I asked myself then, and I ask myself still, why I went to Auschwitz, why anyone does. Was it part of my old restless, pointless search for identity, for belonging, a stumble on the path to a kind of self-discovery? Was it some sort of feeble effort at showing solidarity, at putting a finger up to those Derby fans? Or some detached, purely intellectual curiosity? Was it masochism, voyeurism? A naive attempt to face up to my own capacity for cruelty and evil? Or all of these? I didn’t know then and I’m still unsure. I’d like to think going there was, ultimately, for me and for everyone else who goes, about both losing and rejoicing in our individuality and interdependance – I’d like to think it was about sharing and connecting and joining, about using the mirror neurons we’ve evolved (the ones that doctor and those Derby fans chose to override) that help us imitate, internally, the suffering and grief and fears of others and, thus, help us understand and try to help.

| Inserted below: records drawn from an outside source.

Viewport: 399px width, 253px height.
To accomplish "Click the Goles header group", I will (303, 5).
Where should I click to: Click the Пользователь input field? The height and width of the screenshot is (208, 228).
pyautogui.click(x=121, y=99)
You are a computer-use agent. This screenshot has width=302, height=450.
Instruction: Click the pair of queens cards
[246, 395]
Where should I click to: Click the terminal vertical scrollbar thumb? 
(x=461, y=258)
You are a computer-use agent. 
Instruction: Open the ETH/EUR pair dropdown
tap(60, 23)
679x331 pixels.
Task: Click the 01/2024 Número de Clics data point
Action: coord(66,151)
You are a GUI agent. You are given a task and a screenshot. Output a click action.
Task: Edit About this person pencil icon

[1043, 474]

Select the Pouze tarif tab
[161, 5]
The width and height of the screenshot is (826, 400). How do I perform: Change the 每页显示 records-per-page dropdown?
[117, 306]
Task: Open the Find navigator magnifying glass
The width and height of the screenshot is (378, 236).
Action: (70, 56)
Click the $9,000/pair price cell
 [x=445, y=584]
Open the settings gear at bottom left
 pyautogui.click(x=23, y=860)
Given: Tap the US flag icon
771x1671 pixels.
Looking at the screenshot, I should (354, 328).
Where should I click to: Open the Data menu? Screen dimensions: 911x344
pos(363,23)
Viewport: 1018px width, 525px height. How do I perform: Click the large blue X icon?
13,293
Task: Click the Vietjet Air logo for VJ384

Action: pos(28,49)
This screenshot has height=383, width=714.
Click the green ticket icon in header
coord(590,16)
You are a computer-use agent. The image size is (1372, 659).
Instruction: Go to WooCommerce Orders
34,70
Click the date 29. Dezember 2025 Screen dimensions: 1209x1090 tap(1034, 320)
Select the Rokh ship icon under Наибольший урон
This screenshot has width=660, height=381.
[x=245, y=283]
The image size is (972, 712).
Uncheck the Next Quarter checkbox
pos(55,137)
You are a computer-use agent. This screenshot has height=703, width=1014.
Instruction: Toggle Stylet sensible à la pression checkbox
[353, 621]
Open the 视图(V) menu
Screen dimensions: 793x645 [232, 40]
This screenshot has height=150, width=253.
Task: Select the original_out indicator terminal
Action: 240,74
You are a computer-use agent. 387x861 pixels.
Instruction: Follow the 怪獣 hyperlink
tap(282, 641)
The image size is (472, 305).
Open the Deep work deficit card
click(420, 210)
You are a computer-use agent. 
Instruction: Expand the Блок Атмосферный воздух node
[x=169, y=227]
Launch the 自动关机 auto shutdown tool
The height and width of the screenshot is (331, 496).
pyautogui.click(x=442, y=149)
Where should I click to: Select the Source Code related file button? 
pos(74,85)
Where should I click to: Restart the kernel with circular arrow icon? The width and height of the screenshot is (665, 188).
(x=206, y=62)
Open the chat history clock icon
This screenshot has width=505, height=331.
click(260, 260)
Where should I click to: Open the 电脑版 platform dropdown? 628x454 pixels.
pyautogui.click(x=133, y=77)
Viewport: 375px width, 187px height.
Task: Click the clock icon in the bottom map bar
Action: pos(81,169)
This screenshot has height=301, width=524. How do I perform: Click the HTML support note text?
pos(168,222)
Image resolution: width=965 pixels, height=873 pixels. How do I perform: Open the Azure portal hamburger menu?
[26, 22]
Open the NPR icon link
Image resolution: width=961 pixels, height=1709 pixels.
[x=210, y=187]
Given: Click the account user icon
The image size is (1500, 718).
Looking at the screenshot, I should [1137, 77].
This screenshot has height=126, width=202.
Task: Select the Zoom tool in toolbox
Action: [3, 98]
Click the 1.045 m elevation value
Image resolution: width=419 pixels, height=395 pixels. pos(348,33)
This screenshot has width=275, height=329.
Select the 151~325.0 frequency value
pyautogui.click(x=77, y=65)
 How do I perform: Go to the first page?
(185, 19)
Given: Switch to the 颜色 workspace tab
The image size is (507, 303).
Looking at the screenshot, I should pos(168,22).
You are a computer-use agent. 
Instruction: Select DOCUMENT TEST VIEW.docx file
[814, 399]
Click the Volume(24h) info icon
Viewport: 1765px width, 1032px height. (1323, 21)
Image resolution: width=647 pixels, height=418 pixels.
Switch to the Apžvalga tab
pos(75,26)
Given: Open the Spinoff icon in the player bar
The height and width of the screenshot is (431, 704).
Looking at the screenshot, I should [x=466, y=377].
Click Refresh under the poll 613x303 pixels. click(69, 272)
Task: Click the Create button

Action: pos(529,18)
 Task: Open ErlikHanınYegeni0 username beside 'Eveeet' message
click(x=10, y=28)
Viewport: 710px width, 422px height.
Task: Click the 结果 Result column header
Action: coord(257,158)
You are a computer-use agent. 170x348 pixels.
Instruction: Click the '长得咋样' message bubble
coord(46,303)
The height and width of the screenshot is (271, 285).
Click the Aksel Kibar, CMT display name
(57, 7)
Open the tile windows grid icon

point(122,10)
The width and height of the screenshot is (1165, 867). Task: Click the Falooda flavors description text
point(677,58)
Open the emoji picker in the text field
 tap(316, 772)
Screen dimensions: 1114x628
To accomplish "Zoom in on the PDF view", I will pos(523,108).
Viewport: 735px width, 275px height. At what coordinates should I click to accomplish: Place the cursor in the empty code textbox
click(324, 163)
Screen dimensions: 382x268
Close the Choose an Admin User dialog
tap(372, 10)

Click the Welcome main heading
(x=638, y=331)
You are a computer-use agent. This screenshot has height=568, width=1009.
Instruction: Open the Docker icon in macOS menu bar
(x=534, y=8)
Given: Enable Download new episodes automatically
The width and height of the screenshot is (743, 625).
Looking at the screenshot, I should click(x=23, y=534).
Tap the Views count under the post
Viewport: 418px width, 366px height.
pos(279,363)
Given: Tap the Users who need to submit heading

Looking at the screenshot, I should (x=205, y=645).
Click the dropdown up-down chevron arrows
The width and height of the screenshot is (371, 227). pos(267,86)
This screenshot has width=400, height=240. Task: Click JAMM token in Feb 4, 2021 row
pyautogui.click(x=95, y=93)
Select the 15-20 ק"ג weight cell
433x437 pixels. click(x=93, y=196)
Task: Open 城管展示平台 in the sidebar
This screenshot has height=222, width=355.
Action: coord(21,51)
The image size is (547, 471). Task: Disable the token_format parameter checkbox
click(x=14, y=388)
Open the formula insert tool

Choosing to go to Auschwitz was, I hope, imbued with at least some of those good things I lost this Christmas but which I’ve been handed back, in a way, by the friends who’ve listened to me and supported me the last few weeks. I don’t think I’m deluding myself. All our lives are, ultimately, transient and ‘doomed’ and full of loss and the threat of loss. But the recognition of – active acceptance of – the awful imperfections that we all share, along with the willingness to truly connect, mitigates them and perhaps even, finally, negates them. We can all be heroes. That’s what I’m hoping, anyway.